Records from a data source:
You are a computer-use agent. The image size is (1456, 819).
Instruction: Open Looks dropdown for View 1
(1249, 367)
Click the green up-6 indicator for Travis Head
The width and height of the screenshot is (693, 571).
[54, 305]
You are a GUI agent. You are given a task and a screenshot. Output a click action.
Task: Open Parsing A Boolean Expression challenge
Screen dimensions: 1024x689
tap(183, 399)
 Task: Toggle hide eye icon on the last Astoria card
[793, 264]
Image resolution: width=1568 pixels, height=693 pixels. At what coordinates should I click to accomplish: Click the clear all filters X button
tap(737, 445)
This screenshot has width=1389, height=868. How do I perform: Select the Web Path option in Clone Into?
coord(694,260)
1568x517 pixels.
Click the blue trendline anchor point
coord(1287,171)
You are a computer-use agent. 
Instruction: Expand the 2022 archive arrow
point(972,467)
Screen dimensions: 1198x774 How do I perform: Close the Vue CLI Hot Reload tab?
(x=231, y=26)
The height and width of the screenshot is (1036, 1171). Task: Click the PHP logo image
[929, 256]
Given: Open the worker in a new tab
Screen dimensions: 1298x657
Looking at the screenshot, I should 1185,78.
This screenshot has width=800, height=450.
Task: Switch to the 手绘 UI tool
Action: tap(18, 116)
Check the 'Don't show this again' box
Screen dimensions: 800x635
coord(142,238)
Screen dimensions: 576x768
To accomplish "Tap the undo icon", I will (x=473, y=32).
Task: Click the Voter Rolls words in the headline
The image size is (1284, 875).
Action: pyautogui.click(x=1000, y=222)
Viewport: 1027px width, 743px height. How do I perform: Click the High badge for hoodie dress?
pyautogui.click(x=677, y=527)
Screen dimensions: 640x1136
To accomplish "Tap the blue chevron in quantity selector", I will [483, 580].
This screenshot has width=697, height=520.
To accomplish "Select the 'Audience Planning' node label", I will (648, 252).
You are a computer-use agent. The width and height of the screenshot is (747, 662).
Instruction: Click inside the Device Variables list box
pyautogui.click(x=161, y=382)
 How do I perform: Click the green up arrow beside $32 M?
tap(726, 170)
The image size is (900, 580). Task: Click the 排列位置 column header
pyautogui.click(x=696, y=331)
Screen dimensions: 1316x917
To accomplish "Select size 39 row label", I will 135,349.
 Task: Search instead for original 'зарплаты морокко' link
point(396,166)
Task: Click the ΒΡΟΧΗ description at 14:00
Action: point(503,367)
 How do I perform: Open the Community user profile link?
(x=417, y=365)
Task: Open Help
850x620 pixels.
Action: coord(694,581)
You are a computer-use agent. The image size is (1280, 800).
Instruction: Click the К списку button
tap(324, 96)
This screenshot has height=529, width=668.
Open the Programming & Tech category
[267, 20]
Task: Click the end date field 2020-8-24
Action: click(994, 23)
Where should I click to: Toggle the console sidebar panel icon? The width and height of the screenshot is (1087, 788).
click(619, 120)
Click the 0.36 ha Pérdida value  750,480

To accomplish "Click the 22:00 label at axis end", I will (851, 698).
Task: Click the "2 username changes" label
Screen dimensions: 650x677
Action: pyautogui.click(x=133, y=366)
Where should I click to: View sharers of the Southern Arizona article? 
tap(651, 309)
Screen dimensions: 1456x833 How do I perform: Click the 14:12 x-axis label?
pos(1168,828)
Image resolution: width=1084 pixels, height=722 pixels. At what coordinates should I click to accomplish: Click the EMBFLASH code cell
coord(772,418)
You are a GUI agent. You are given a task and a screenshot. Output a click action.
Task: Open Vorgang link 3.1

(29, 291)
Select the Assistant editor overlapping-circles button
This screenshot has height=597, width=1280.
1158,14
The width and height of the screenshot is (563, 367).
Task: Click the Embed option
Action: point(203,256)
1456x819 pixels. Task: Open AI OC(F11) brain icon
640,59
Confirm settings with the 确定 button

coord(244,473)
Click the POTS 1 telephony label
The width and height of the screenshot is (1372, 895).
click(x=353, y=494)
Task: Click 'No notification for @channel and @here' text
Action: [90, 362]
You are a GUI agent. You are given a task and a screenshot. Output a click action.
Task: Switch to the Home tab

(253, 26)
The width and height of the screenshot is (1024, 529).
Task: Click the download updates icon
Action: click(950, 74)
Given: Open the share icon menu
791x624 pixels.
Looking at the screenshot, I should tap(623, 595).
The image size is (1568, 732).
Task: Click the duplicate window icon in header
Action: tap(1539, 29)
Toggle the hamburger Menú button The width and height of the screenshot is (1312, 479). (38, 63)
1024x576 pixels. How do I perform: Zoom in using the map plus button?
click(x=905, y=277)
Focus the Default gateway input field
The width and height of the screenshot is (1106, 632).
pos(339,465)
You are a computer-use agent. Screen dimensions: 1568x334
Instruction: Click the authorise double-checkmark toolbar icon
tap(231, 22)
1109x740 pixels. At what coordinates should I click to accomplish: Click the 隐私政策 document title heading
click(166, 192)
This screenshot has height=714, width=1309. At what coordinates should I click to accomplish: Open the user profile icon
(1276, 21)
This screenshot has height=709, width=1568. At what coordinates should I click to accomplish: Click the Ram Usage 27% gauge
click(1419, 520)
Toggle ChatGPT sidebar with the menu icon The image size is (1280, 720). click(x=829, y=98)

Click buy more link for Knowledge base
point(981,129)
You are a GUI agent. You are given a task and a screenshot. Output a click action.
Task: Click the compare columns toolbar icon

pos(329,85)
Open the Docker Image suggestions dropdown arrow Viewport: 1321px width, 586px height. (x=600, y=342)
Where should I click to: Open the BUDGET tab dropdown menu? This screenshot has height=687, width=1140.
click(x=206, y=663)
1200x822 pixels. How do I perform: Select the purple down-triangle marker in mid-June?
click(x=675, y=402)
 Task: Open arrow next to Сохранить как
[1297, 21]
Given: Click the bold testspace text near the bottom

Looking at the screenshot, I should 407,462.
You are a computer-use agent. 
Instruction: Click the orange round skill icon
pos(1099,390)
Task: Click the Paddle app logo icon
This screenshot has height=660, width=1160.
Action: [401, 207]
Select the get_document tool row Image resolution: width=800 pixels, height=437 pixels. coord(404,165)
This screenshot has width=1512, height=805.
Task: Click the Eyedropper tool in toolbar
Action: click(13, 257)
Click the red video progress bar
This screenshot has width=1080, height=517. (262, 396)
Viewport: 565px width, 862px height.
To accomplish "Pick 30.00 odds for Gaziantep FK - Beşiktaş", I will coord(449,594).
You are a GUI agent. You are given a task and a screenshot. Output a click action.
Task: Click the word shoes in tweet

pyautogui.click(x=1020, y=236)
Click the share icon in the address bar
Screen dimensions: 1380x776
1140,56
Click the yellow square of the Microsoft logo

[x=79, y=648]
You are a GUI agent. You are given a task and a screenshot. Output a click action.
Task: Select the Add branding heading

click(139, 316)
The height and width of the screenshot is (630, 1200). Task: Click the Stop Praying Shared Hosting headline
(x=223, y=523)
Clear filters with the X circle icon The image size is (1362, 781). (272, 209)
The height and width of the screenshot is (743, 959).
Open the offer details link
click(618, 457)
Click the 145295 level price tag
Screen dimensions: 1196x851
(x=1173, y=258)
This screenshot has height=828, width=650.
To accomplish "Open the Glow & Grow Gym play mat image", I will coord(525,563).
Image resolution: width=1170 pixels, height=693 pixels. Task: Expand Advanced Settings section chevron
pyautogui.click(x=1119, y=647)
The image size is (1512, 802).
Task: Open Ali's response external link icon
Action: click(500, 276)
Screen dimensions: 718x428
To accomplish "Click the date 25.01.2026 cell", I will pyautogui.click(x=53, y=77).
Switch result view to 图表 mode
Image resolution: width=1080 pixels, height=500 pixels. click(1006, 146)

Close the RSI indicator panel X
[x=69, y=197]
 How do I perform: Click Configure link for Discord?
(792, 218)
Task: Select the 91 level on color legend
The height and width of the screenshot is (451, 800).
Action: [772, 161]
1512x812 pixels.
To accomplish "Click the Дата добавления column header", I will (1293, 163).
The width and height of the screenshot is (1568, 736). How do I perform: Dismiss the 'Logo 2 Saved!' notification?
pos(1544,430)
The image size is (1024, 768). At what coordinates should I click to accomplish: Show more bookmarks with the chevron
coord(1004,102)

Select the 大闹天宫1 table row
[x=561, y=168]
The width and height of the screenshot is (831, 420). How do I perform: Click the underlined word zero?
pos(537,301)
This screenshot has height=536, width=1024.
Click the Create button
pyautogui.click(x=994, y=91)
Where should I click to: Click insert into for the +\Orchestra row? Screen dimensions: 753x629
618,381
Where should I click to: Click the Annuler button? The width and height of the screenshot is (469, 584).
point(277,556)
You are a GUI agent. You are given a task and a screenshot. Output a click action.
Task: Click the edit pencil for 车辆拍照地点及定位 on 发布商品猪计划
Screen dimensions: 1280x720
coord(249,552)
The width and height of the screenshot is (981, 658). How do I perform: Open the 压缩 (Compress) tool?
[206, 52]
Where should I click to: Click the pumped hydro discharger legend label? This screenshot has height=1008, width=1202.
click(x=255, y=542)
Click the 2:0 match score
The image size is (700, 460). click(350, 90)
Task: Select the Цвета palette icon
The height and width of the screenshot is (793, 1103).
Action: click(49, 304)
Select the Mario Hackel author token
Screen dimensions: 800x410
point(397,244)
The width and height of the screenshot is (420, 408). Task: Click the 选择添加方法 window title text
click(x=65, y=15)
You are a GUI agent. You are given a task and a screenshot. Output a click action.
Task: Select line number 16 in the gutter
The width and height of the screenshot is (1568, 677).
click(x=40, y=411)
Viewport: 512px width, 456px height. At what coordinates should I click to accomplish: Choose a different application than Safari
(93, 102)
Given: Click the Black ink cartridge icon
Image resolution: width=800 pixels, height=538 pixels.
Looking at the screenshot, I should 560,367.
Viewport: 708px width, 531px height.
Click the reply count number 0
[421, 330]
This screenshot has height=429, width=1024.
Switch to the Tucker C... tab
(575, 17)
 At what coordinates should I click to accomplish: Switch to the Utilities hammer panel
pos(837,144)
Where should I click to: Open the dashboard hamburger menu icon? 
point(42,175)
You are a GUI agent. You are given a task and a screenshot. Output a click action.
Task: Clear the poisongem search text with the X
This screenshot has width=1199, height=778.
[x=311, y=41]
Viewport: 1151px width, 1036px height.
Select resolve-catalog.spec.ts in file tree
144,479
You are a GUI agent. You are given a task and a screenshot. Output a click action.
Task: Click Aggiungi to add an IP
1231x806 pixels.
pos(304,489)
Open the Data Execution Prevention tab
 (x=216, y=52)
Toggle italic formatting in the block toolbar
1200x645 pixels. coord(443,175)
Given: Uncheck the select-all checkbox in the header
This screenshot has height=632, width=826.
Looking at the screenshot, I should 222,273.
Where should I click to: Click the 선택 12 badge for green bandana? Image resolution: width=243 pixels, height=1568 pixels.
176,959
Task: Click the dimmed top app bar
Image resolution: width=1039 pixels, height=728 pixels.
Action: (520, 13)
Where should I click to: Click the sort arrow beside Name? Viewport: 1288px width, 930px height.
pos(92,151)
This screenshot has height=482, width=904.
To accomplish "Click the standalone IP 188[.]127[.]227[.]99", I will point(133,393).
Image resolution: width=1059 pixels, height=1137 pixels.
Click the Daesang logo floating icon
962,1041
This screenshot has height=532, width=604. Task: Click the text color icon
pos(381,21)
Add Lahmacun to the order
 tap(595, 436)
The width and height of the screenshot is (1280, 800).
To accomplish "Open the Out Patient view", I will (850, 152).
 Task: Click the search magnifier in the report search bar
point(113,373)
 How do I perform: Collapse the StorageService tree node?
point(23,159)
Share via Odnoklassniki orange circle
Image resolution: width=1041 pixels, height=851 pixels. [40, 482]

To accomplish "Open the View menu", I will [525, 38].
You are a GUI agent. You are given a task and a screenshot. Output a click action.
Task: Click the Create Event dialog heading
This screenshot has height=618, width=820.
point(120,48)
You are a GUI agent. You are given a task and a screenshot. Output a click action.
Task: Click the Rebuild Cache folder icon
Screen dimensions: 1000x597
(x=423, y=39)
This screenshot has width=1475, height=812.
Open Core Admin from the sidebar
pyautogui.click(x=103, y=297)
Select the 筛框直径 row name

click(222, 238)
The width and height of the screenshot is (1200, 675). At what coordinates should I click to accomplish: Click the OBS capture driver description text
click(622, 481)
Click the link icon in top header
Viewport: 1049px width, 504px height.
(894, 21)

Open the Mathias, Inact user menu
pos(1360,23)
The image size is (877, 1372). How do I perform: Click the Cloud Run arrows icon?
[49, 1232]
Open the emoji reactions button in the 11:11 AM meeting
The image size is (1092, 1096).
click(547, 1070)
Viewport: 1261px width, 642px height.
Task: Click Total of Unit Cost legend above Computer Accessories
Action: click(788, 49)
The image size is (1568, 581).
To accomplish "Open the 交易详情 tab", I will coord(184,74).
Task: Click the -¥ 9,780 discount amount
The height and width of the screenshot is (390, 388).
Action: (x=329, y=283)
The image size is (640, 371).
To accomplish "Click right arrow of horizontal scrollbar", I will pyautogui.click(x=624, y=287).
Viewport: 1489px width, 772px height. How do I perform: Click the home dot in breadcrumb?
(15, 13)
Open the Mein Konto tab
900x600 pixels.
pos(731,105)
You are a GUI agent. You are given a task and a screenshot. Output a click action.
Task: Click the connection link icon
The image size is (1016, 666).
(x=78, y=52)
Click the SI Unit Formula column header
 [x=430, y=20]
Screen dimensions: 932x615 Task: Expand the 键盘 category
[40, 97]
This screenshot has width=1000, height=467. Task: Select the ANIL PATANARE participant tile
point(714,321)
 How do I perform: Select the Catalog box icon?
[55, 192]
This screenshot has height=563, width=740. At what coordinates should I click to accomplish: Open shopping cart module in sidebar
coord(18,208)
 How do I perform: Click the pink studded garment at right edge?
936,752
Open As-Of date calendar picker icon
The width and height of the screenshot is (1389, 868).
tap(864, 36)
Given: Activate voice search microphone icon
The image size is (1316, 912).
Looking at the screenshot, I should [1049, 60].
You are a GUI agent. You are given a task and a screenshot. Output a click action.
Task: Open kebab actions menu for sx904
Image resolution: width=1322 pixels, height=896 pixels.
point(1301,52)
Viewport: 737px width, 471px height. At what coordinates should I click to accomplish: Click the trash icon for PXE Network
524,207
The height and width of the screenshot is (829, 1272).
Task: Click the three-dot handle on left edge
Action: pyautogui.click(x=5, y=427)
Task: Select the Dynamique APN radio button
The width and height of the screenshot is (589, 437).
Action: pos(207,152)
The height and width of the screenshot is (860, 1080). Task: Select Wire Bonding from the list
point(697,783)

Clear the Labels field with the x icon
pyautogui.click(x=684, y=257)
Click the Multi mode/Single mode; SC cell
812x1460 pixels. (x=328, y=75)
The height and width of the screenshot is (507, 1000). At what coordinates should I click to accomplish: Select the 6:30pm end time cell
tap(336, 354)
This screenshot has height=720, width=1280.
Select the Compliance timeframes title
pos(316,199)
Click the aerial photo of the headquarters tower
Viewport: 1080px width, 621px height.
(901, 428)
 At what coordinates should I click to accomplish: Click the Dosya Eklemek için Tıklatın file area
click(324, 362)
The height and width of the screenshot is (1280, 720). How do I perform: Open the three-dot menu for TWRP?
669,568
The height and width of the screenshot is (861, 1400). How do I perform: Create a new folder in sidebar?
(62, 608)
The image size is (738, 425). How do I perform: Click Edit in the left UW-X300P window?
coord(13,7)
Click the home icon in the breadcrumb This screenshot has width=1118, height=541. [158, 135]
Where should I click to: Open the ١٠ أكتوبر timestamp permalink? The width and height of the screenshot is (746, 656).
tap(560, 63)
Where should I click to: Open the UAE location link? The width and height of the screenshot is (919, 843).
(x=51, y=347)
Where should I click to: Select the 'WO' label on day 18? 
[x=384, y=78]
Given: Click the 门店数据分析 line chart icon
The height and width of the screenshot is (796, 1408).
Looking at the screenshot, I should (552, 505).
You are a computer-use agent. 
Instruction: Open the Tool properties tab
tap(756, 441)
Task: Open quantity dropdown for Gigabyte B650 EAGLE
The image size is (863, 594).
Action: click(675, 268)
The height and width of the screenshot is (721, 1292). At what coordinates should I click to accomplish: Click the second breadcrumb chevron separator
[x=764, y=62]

What to produce -
Repeat only the lines above, from the first line of the entries through the line that contains "Given: Open the worker in a new tab", including both ends.

Task response -
You are a computer-use agent. The image size is (1456, 819).
Instruction: Open Looks dropdown for View 1
(1249, 367)
Click the green up-6 indicator for Travis Head
The width and height of the screenshot is (693, 571).
[54, 305]
You are a GUI agent. You are given a task and a screenshot. Output a click action.
Task: Open Parsing A Boolean Expression challenge
Screen dimensions: 1024x689
tap(183, 399)
 Task: Toggle hide eye icon on the last Astoria card
[793, 264]
Image resolution: width=1568 pixels, height=693 pixels. At what coordinates should I click to accomplish: Click the clear all filters X button
tap(737, 445)
This screenshot has width=1389, height=868. How do I perform: Select the Web Path option in Clone Into?
coord(694,260)
1568x517 pixels.
Click the blue trendline anchor point
coord(1287,171)
You are a computer-use agent. 
Instruction: Expand the 2022 archive arrow
point(972,467)
Screen dimensions: 1198x774 How do I perform: Close the Vue CLI Hot Reload tab?
(x=231, y=26)
The height and width of the screenshot is (1036, 1171). Task: Click the PHP logo image
[929, 256]
Given: Open the worker in a new tab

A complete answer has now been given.